[Records drawn from a dataset]
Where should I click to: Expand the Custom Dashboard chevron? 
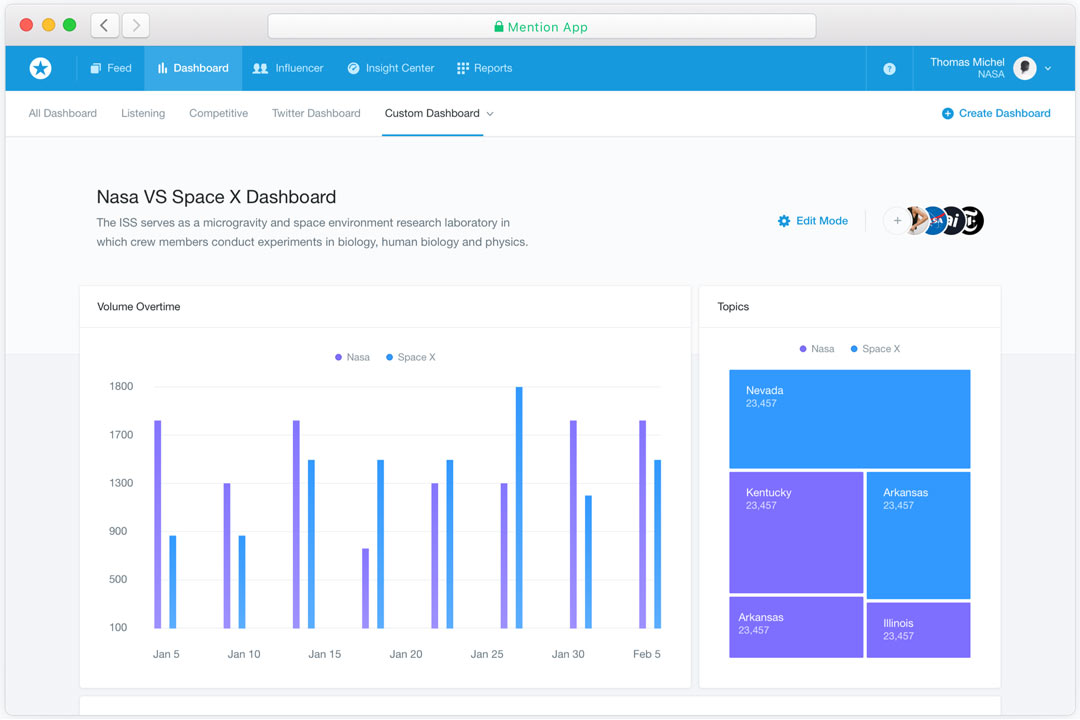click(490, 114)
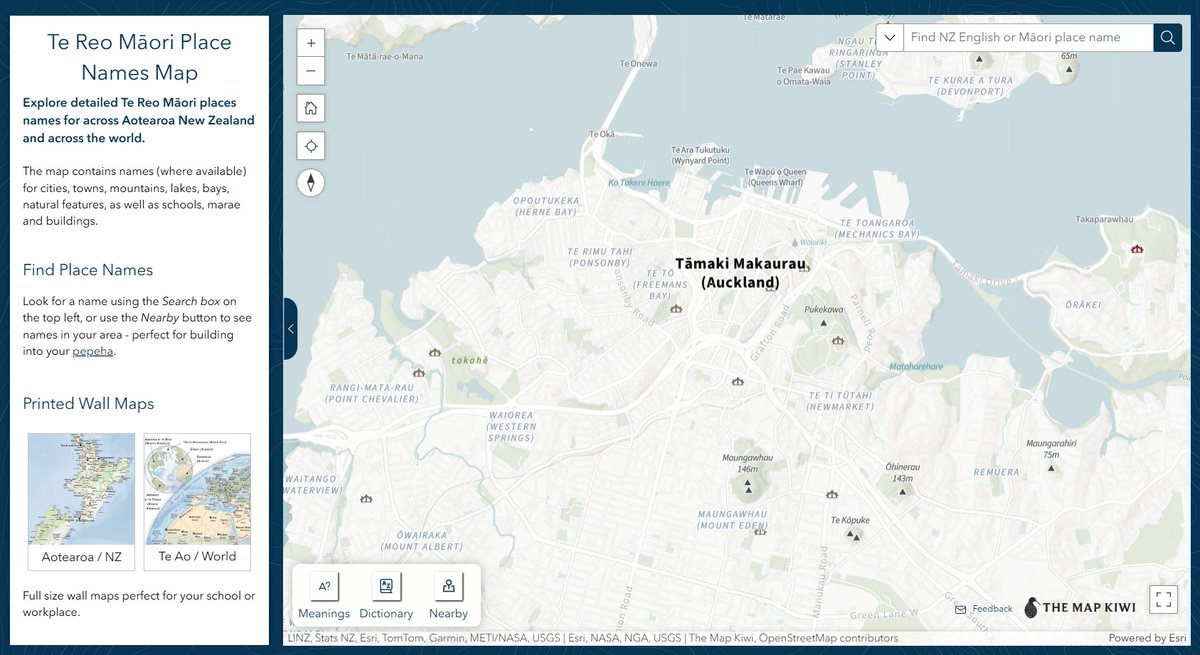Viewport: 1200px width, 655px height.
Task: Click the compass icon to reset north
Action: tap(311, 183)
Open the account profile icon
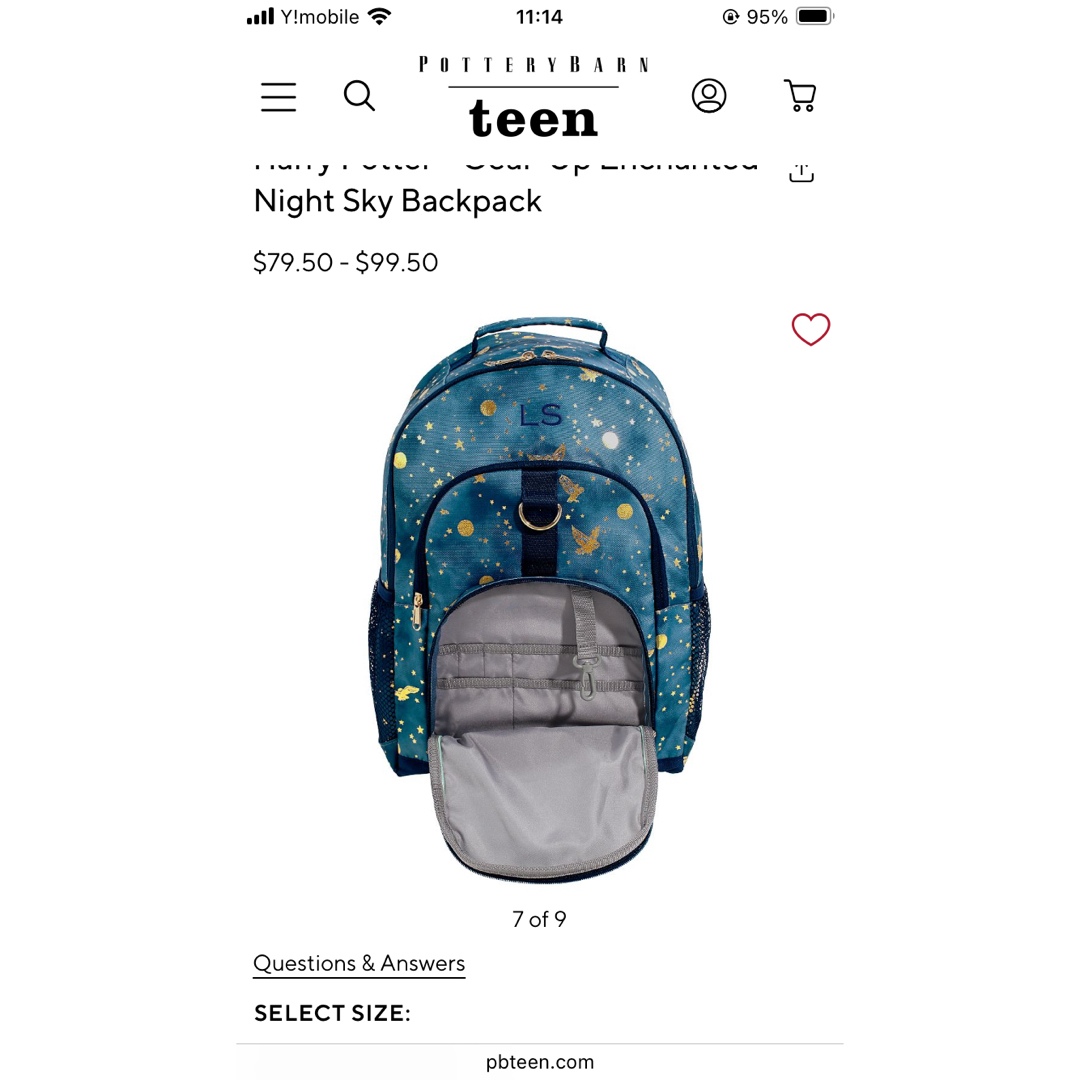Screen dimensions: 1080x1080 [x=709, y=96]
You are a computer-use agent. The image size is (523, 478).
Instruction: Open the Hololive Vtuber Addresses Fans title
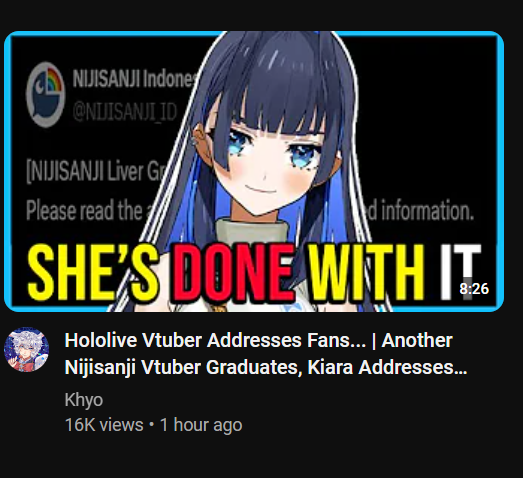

## TASK OBJECTIVE:
Every record must be returned exactly. Leave its pictures out.

## RESPONSE FOR THIS EXERCISE:
Where should I click to: Expand the Custom Dashboard chevron? 
click(490, 114)
Viewport: 1200px width, 655px height.
Task: Click the compass icon to reset north
Action: tap(311, 183)
Open the account profile icon
Screen dimensions: 1080x1080 [x=709, y=96]
You are a computer-use agent. The image size is (523, 478).
Instruction: Open the Hololive Vtuber Addresses Fans title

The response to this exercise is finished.